The RN said it had gained 20,000 new members in the four days after Le Pen’s conviction, and half a million people had signed a petition on the party’s website to support Le Pen.

Jocelyn Dessigny hands out leaflets in Villers-Cotterêts
Dessigny: ‘We don’t want to get elected at any price, we defend our ideas.’ Photograph: Marie Genel/The Guardian

But several polls showed a majority of people across France clearly approved Le Pen’s conviction. One poll by Cluster 17 for Le Point found 61% thought her sentence was justified. Another Elabe poll found a majority of French people felt it was a normal conviction given the crimes she was accused of.

For Le Pen’s electoral standing to grow she needs to expand beyond her core base and gain support from pensioners, the traditional right and higher-earners. But those new supporters now appear much harder to win over. Sunday’s Paris rally seems primarily intended to show Le Pen’s historic supporters that she is not dead politically and will appeal the verdict.

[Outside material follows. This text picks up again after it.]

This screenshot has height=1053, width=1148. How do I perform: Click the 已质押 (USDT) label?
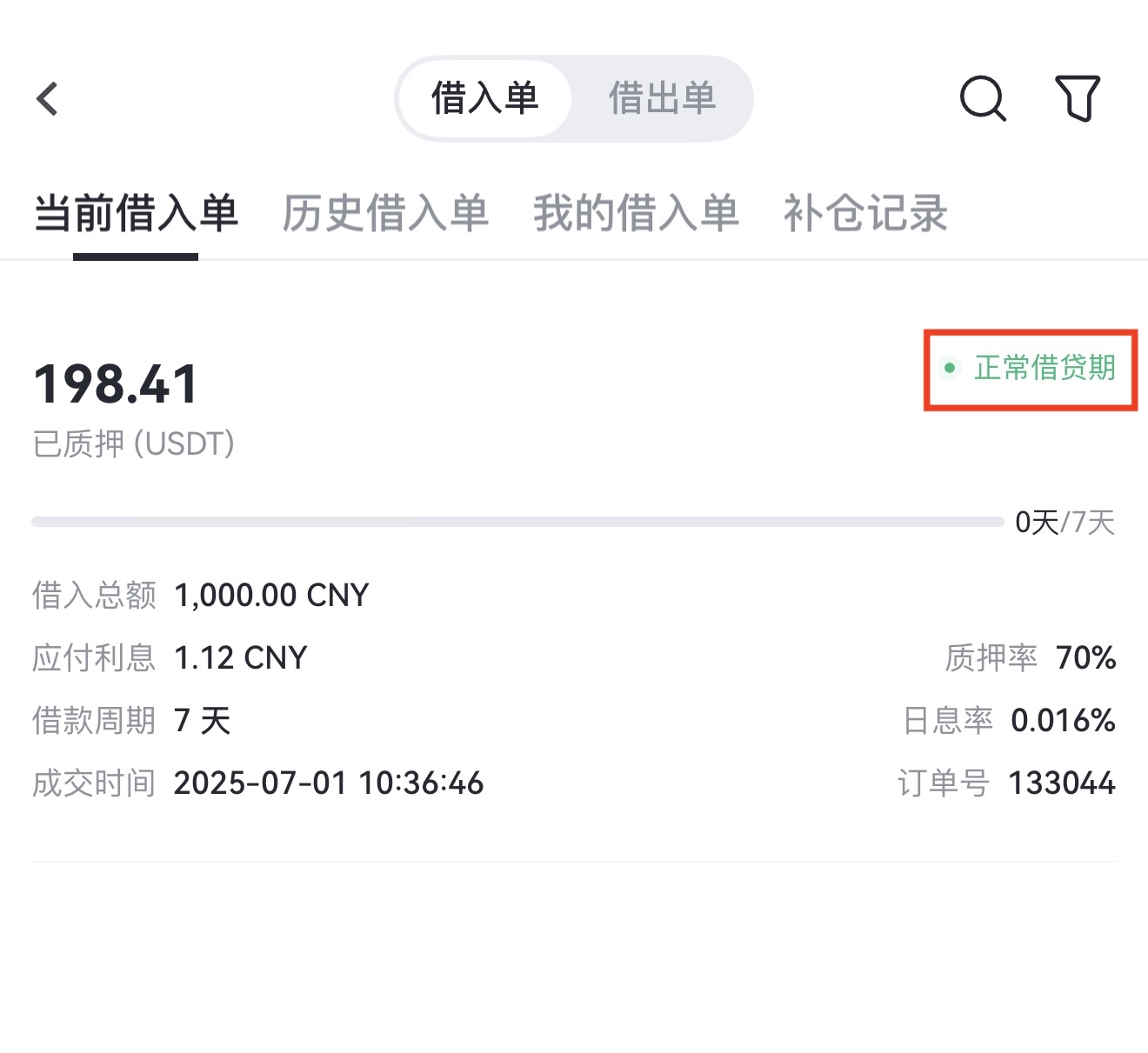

In Villers-Cotterêts, a rural town of around 10,500 people north east of Paris, the views at the market were mixed. The town, which has had a RN mayor for more than a decade, is famous for being the historic home of the revolutionary General Dumas, born to a French nobleman and an African slave, and father to the writer Alexandre Dumas. Last year, the centrist president Emmanuel Macron inaugurated the town’s restored castle as a museum to celebrate the French language.

Paul, who used to run a charcuterie shop, and his wife, Marceline, who had worked as a housekeeper on Paris’s left bank, said they were standing by Le Pen. “This wouldn’t change our vote for the party,” Paul said. “The RN vote is rising here because people want change.”

Hugues, 64, a former chef who now worked as a delivery driver to markets, once voted for the socialist François Mitterrand, but now always chooses Le Pen. “I think judges have done this to her deliberately, in order to break her because she’s leading in public opinion,” he said. “I’ll still back her.”

Danièle, a former Paris restaurant manager said: “I’m against injustice and I think Le Pen was targeted politically. She’s a fighter, she’ll stand firm.”

Danièle
Former resturant manager Danièle believes Le Pen was ‘targeted politically’ and that ‘she’s a fighter, she’ll stand firm’. Photograph: Marie Genel/The Guardian

Others disagreed. A market worker in his 30s said: “Sorry but if you’re a crook, you pay. Of course the judges’ verdict makes sense.”

Catherine, 73, a retired nurse and healthcare manager, said: “Any ordinary person would go to jail, so why shouldn’t a politician face a tough sentence. It’s absolutely crazy to have a rally in Paris, she’s a crook.”

Céline, 45, an estate agent, had once voted for the right’s Nicolas Sarkozy but has since abstained. Part of a demographic of non-voters that Le Pen is seeking to court, she said the RN’s leader had “lost credibility” over the embezzlement verdict.

Some Le Pen supporters said the 29-year-old party president Jordan Bardella could be an alternative in the presidential race. Noël, a former tiler, said: “I’m for Marine Le Pen all the way, but if Bardella stands as a new face for the party he could do well.”

The town’s RN mayor, Franck Briffaut, said if the judges had wanted to scupper Le Pen’s political future, it could backfire: “New people have joined the party this week, and I think more people will actually come to us now.”